2. A mental health worker is caring for a client with escalating aggressive behavior. Which action by the mental health worker warrants immediate intervention by the RN?
- A. Attempting to physically restrain the client.
- B. Remaining at a distance of 4 feet from the client.
- C. Telling the client to go to the quiet area of the unit.
- D. Using a loud voice to communicate with the client.
Correct answer: A
Rationale: Attempting to physically restrain the client without proper protocol and preparation can escalate the situation. This can lead to increased agitation and aggression in the client, potentially putting both the client and the mental health worker at risk. Remaining at a distance, directing the client to a quiet area, or using a loud voice are all strategies that can be used to de-escalate the situation and ensure safety without resorting to physical intervention. Therefore, the immediate intervention is needed when the mental health worker attempts to physically restrain the client. Option B, remaining at a distance, is a safe practice to ensure personal safety. Option C, directing the client to a quiet area, is a de-escalation technique to create a calmer environment. Option D, using a loud voice, may be necessary to establish boundaries and ensure the client can hear instructions clearly.
3. An adolescent client is admitted to the psychiatric unit for self-harming behaviors. Which of the following is a priority nursing intervention?
- A. Assess the client’s suicidal ideation.
- B. Educate the client about healthy coping mechanisms.
- C. Encourage family therapy sessions.
- D. Provide a safe environment free of potential self-harm tools.
Correct answer: D
Rationale: The priority nursing intervention for an adolescent admitted for self-harming behaviors is to provide a safe environment free of potential self-harm tools. This intervention aims to prevent immediate harm to the client. Assessing suicidal ideation is important but ensuring physical safety takes precedence. While educating about healthy coping mechanisms is crucial for long-term management, immediate safety is the priority. Family therapy sessions are beneficial for holistic care but are not the immediate priority when the client's safety is at risk.
4. A client with depression and a history of a recent suicide attempt is being discharged from the hospital. Which statement by the client indicates a need for further follow-up?
- A. “I will take my medication as prescribed.”
- B. “I have a plan to attend weekly therapy sessions.”
- C. “I feel that I am completely recovered now.”

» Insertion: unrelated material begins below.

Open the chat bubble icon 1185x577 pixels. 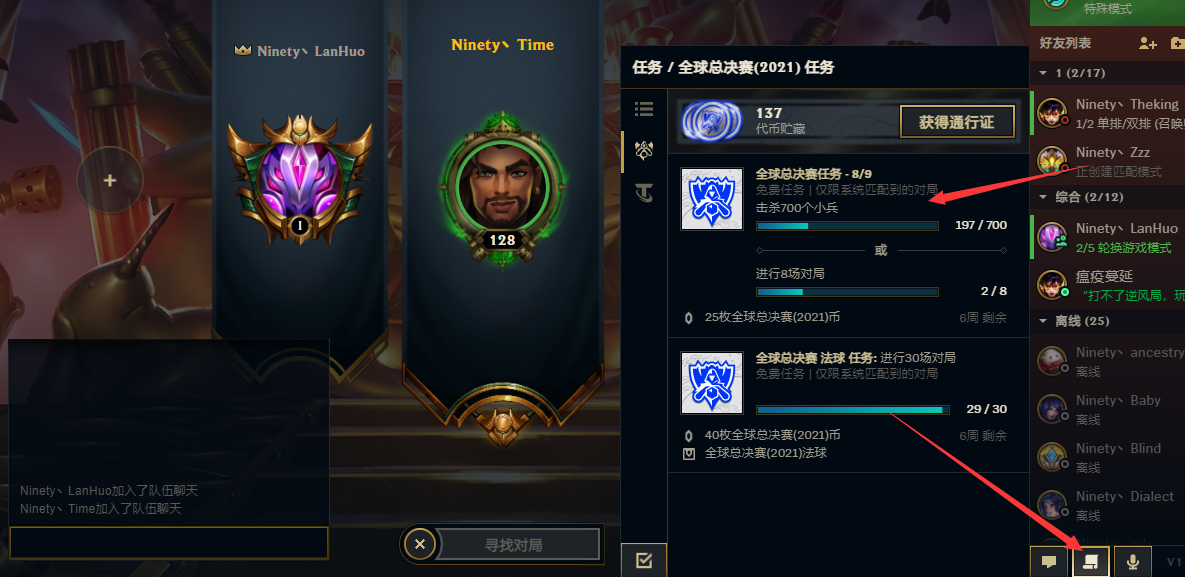[1049, 562]
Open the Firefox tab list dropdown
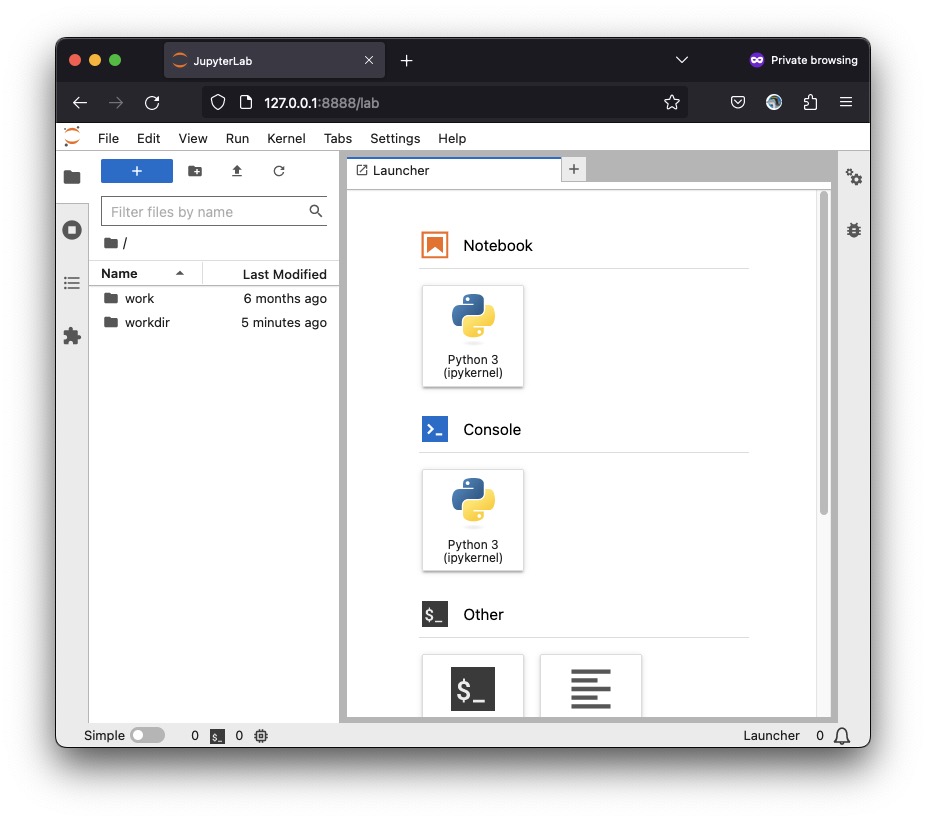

- D. “I will avoid people who make me feel worse.”
Correct answer: C
Rationale: The correct answer is C. When a client with depression and a history of a recent suicide attempt states, “I feel that I am completely recovered now,” it indicates a need for further follow-up. This statement suggests a potential lack of insight into the ongoing nature of depression and may lead to discontinuation of necessary treatment and support. Choices A, B, and D demonstrate positive and proactive attitudes towards managing depression and suicidal ideation, indicating a willingness to engage in treatment, therapy, and self-care practices.
5. A male client with schizophrenia is admitted to the mental health unit after abruptly stopping his prescription for ziprasidone (Geodon) one month ago. Which question is most important for the RN to ask the client?
- A. Have you lost interest in the activities you once enjoyed?
- B. Is your ability to think or concentrate reduced?
- C. How many consecutive hours do you sleep at night?
- D. Do you hear sounds or voices that others do not hear?
Correct answer: D
Rationale: In this scenario, the most critical question for the RN to ask the client relates to hallucinations. Hallucinations, such as hearing sounds or voices others do not hear, are a hallmark symptom of schizophrenia. This inquiry is vital for assessing the presence of psychotic symptoms and the potential relapse of the client's condition. Choices A, B, and C, although important in assessing overall mental health, do not directly address the core symptomatology of schizophrenia or the potential impact of discontinuing antipsychotic medication abruptly.